注意:4002端口是IBKR Gateway的默认API端口,TWS的默认端口是7497。
端口可以在gateway的配置界面中查看和修改,clientId是用户自定义的一个标识符,可以随意设置,但同一时间只能有一个客户端使用同一个clientId连接到IBKR服务器,否则会导致连接失败。

常用api

等我研究研究

vnpy

vnpy是一个开源的量化交易框架,支持多种交易所和数据源,包括IBKR。它提供了丰富的功能和工具,适合用于构建和运行量化交易策略。

踩到的坑

  1. vnpy-ib的安装,需要去clone vnpy-ib的的仓库,手动安装更新依赖,之后再安装protobuf

  2. 使用vnpy-alpha的时候,需要安装alphalens依赖,使用pip install alphalens-reloaded安装最新版本,老版本的alphalens不兼容最新的python版本。

量化交易入门

量化交易的核心在于设计和实现一个有效的交易策略。

等我读一些文章再来写吧,我觉得对接api属于苦力活,难点还是在如何设计一个完善的交易策略上。
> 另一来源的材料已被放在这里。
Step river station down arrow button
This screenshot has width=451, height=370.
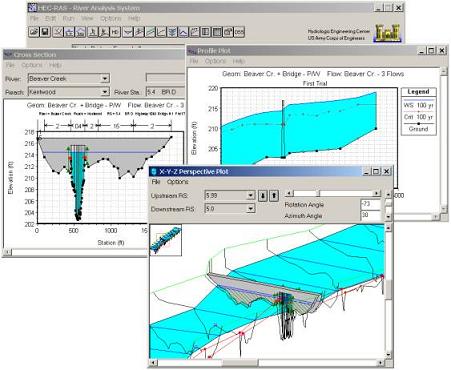pos(263,195)
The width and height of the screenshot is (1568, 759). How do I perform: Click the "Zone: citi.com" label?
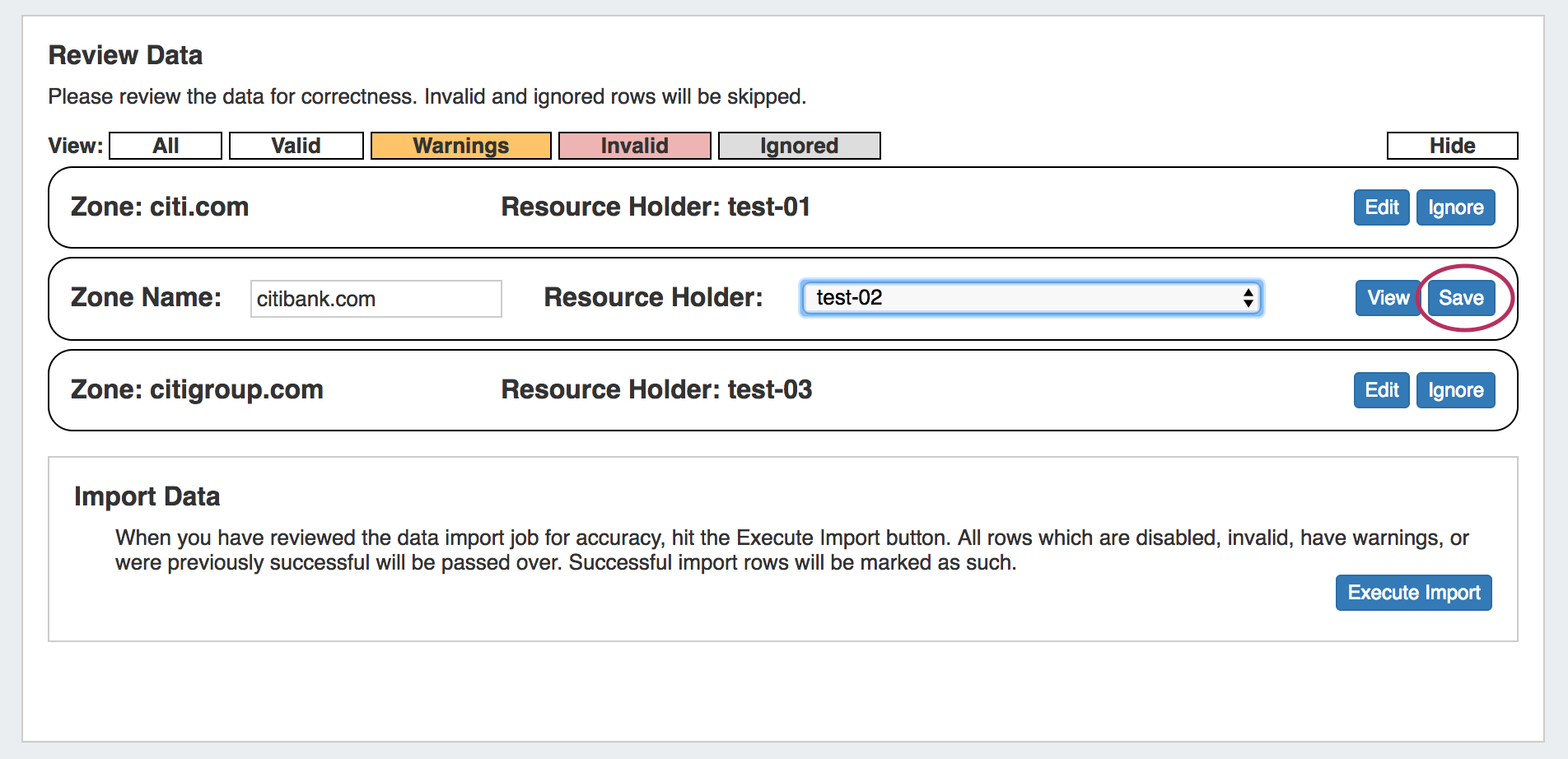[160, 207]
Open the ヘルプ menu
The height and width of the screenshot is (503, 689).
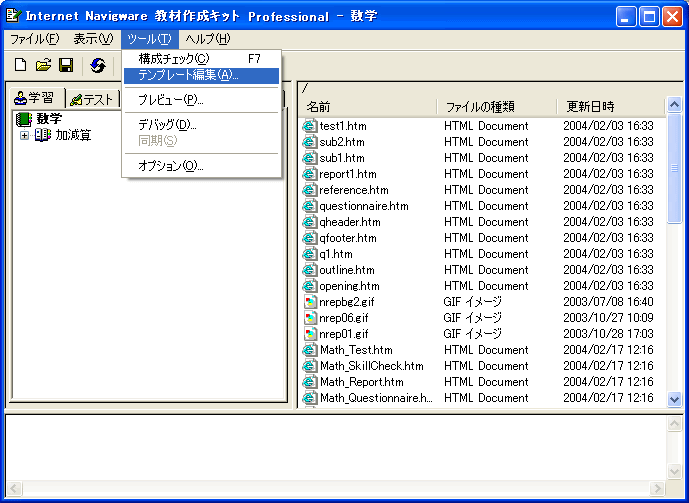tap(207, 39)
这里简单的用tradeviewer的策略回测功能来验证一下交易策略的有效性。跑个demo策略。

某些神奇策略

记录一下从网上cp的或者不知道从哪来的神奇策略

superTrend + QQE MOD + A-V2

某个趋势跟踪策略,使用superTrend指标,QQE MOD指标和A-V2指标的组合来生成交易信号。superTrend指标用于识别市场趋势,QQE MOD指标用于确认趋势的强度,A-V2指标用于捕捉价格的动量变化。用后面两个指标来过滤superTrend的信号,以减少假信号的出现。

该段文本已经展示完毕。